I’m glad to announce that with some clever use of reference cells I’ve been able to both eliminate the need to re-build the AST and also, due to having access to the internals of the new TDOP-based parser, manged to make it require only a single pass over the syntax tree, the performance difference is pretty staggering.
As you can see with both the new parser and analyzer it’s a whopping ~13x faster then the old ANTLR based parser and multi-pass analyzer. It’s also ~4x faster then the new parser with the old multi-pass analyzer.
New lexer and parser in IronJS
I’ve been thinking about replacing the lexer and parser IronJS has been using for a year now, which is an ANTLR generated LL(*) parser. The main drive behind this is that I’ve been wanting to shed the two DLL dependencies the parser caused, first the runtime for ANTLR (Antlr3.Runtime.dll) and then the parser itself (Xebic.ES3.dll) – since it was C# it wasn’t possible to integrate the code into the IronJS F# code base and it had to be linked as a separate assembly.
I’m glad to announce that I’ve finally gotten around to do this and that the new F# based lexer and parser were pushed to the master branch on github earlier today. I also decided to remove the dependency on Microsoft.Dynamic.dll which I only did about ten calls into. This means IronJS now only requires FSKit other then itself, the plan is to merge the FSKit functionality that IronJS requires into the IronJS project itself so it will only be one DLL.
Another great benefit of rewriting the parser in F# is a pretty nice speed boost, if I can direct your attention to the chart below you will see that the new lexer and parser is about eight times faster on the jQuery 1.5.1 (uncompressed) source code. This of course means that IronJS i getting even faster then it was.

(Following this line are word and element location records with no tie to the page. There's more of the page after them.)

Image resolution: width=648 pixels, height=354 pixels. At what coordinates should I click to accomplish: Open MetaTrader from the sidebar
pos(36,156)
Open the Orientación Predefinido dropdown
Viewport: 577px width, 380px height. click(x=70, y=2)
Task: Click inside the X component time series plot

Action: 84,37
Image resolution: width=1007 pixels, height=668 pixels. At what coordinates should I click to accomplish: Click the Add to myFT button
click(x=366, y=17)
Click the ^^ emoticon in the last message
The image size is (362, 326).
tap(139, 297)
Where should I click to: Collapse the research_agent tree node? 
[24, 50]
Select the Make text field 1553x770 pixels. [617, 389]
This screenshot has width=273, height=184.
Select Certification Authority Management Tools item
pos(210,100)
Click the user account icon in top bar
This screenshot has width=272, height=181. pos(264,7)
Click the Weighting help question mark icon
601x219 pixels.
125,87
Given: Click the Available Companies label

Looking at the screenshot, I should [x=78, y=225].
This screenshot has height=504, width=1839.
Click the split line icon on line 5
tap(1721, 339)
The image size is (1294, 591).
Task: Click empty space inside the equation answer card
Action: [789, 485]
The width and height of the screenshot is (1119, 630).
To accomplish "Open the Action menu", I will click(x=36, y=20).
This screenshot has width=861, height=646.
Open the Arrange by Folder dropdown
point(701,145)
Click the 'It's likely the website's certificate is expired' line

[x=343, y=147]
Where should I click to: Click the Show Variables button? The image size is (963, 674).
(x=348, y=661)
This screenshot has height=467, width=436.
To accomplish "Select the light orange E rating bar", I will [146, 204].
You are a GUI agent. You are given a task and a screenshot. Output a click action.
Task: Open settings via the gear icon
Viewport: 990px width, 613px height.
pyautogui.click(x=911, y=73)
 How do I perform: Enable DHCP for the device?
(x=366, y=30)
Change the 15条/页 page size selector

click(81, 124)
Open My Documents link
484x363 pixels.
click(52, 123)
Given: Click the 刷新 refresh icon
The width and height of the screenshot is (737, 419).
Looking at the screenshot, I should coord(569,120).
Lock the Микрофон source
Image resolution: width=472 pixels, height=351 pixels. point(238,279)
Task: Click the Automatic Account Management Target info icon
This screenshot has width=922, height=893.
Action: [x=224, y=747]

Also, keep your eyes open for the first 0.2 beta that will arrive shortly.
Update:
I got a question on IRC on how the profiling was done, so here’s a description of it.
- System.Threading.Thread.CurrentThread.Priority was set to System.Threading.ThreadPriority.Highest
- Timing was done with the System.Diagnostics.Stopwatch class
- The source code was loaded into memory before lexing and parsing so no disk penalty would occur
- The machine, which is a i7 Quad Core with 8Gb of ram, was restarted between each test and as many processes as possible were killed when Windows was done booting
- The projects were compiled in release mode with full optimizations and no debug info
- Each test was ran ten times before timing started to make sure all assemblies were loaded in memory and there would be no JIT overhead
- After the ten warm-up runs the test was ran 100 times, the ten fastest were picked and averaged
If there are any flaws in the above process please do point them out and I will re-do the test and post new results.